##### Stored data

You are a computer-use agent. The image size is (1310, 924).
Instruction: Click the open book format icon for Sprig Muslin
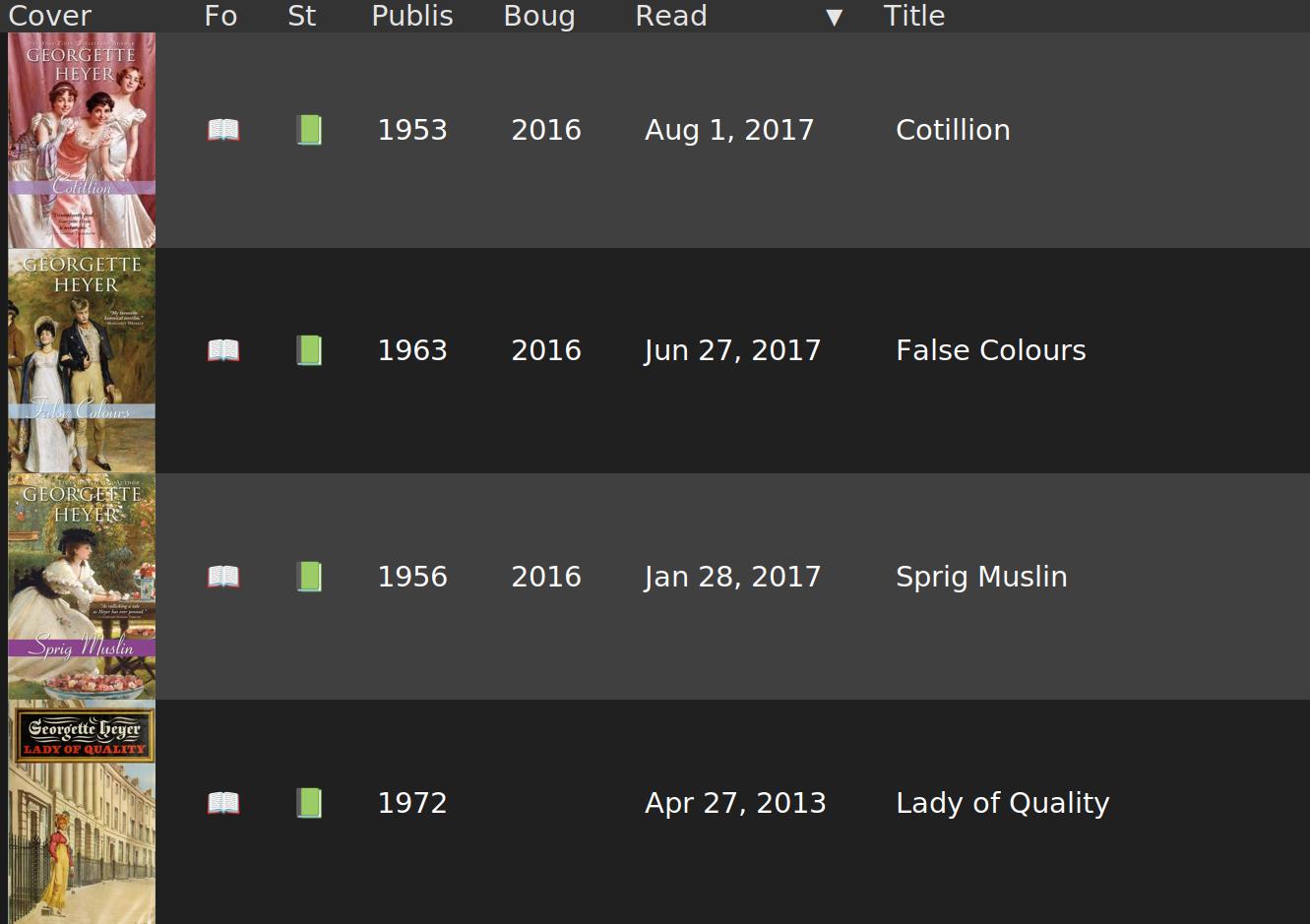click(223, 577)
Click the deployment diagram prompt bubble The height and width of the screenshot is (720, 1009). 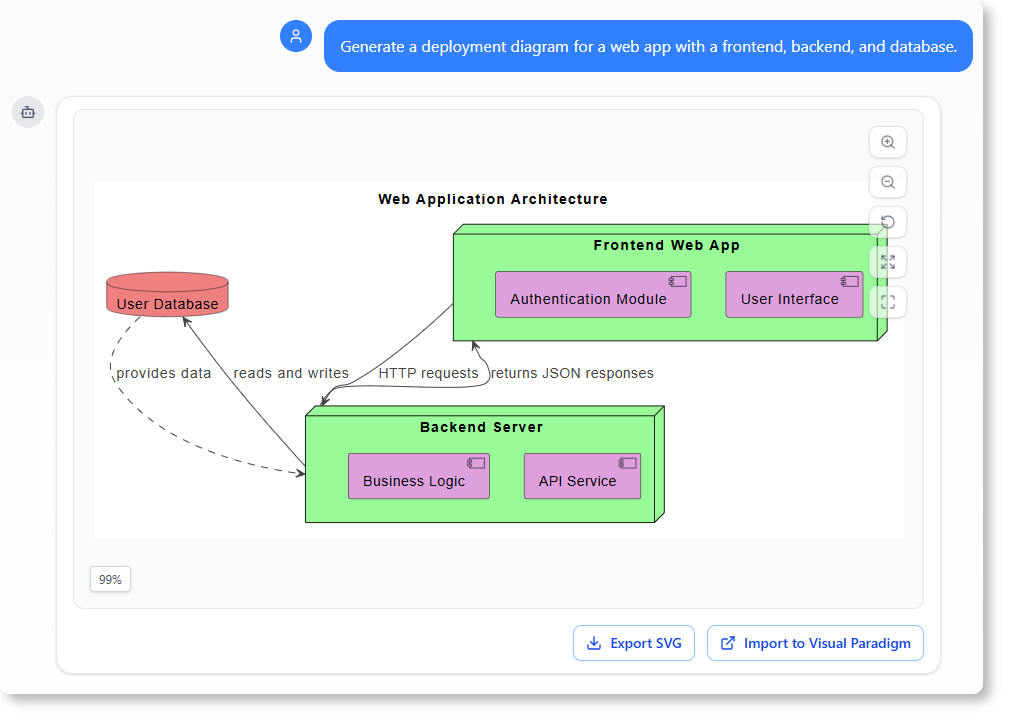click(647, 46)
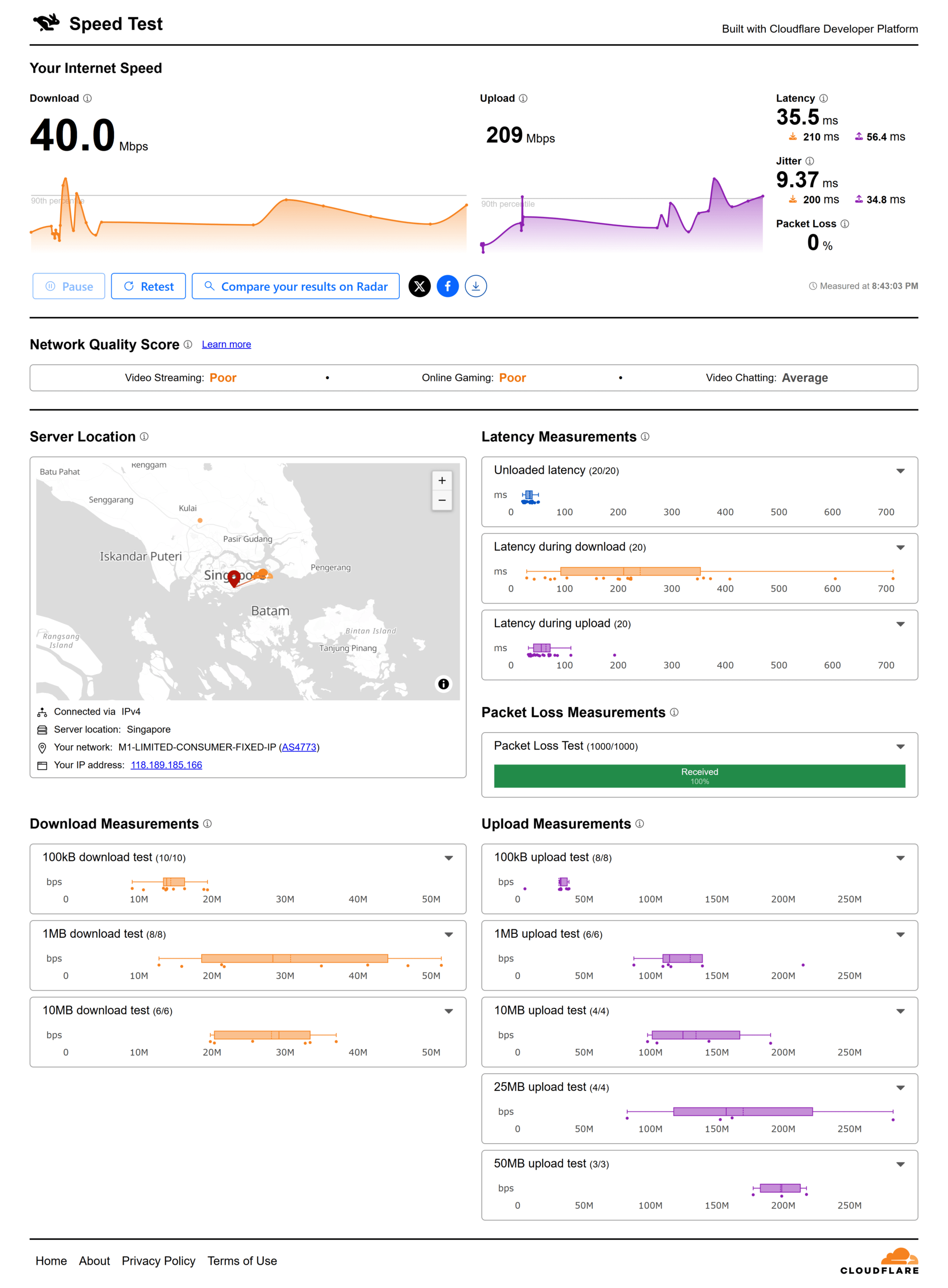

##########
##### Stored data

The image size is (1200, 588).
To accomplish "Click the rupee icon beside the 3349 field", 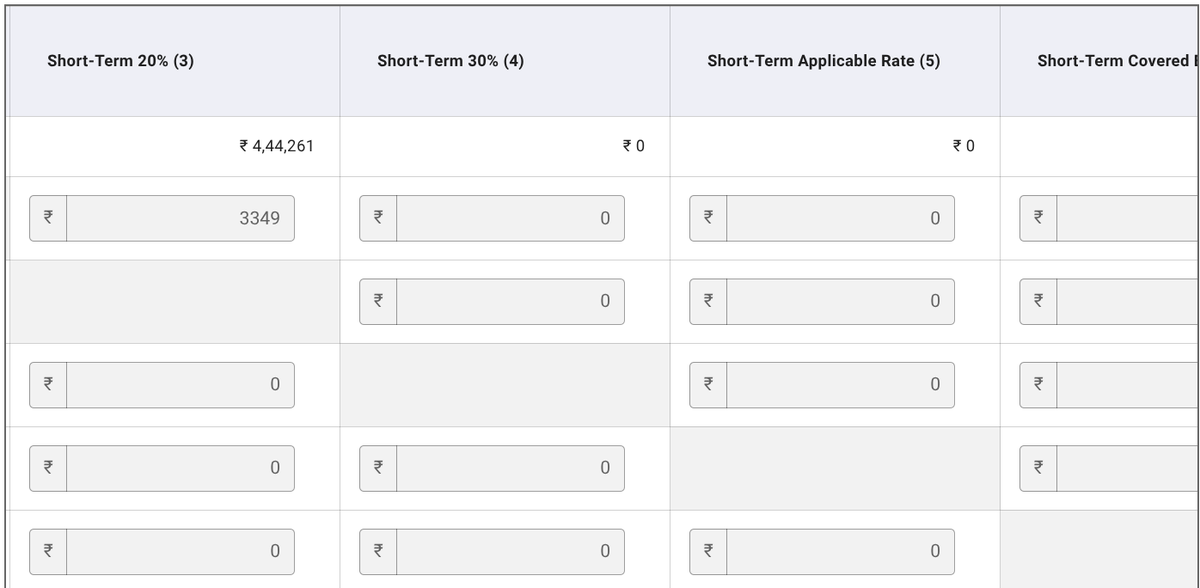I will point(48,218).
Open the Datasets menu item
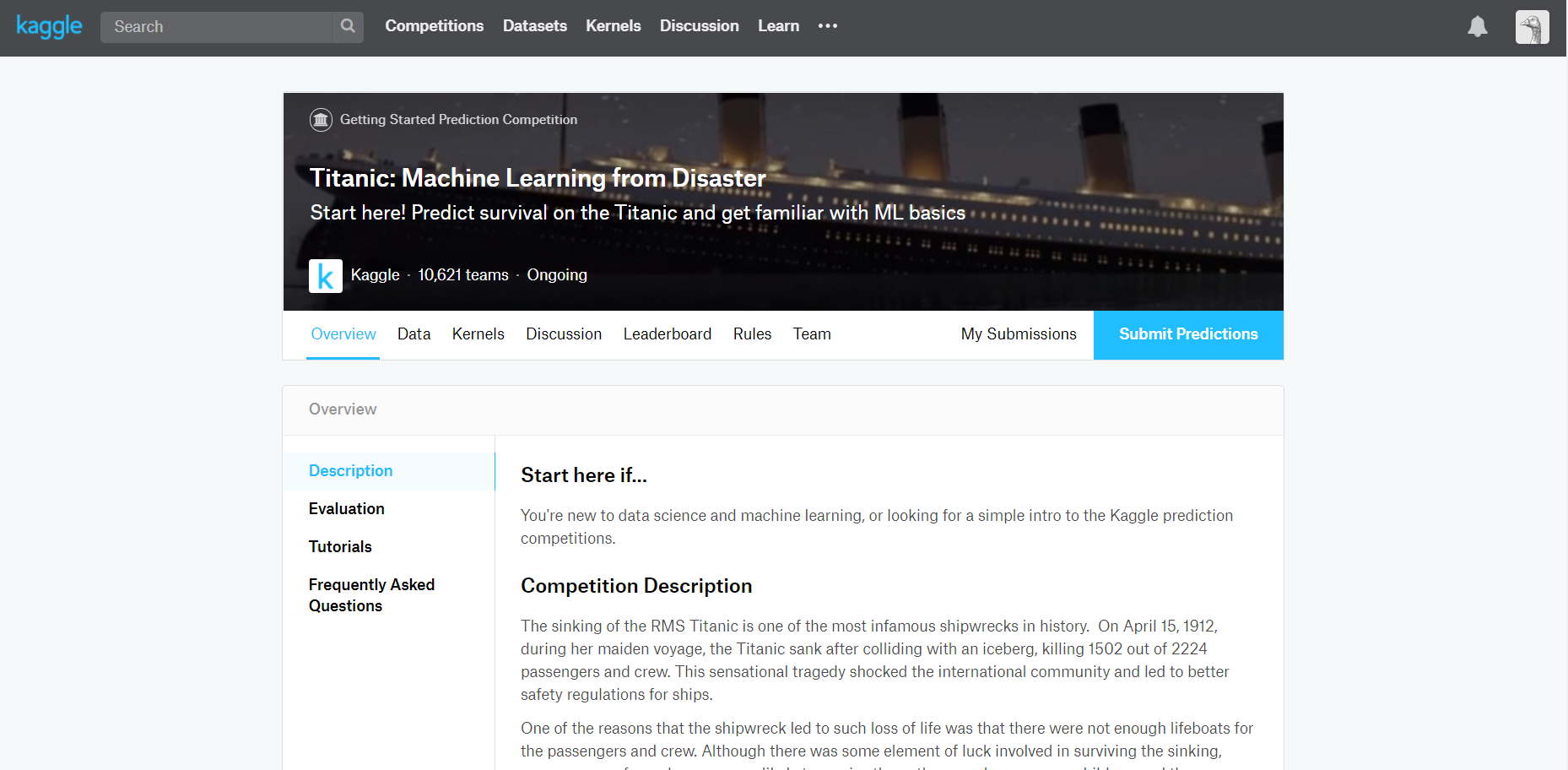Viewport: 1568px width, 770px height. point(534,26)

##########

Count the lines in the data above that contain the string "image", treating uppercase and lowercase as different. Give only the number.

• **Exercise output**:
2